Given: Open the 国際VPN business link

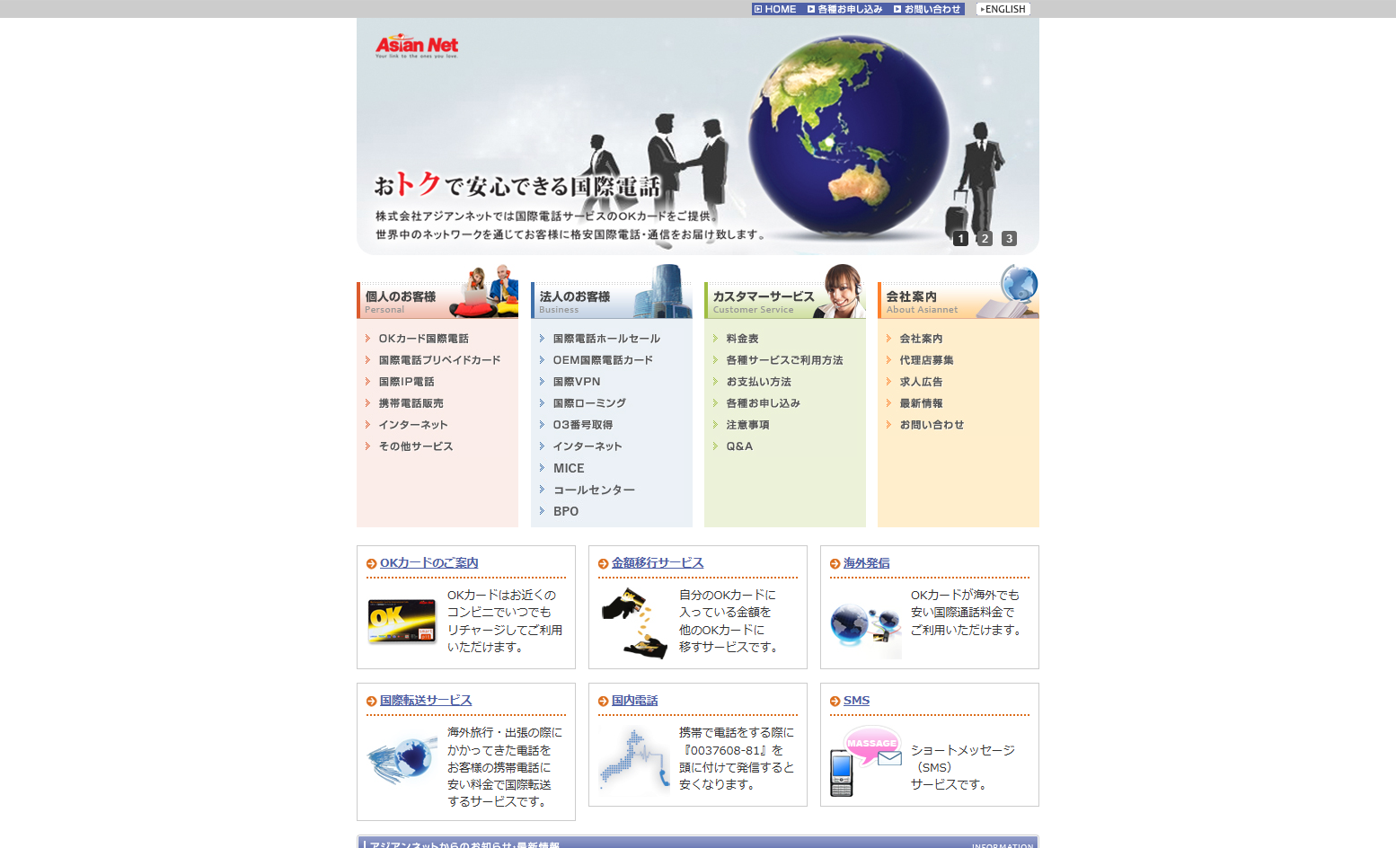Looking at the screenshot, I should 576,382.
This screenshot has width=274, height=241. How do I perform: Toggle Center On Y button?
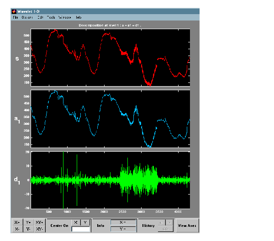tap(85, 222)
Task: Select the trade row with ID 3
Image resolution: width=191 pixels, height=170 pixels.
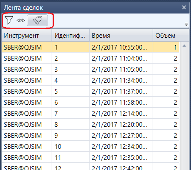Action: click(x=90, y=69)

######

● **Problem details**: Leaving out the pictures, return the records exactly as given.

● **Response area**:
Given: Open the 国際VPN business link

Looking at the screenshot, I should 576,382.
This screenshot has width=274, height=241. How do I perform: Toggle Center On Y button?
tap(85, 222)
Task: Select the trade row with ID 3
Image resolution: width=191 pixels, height=170 pixels.
Action: click(x=90, y=69)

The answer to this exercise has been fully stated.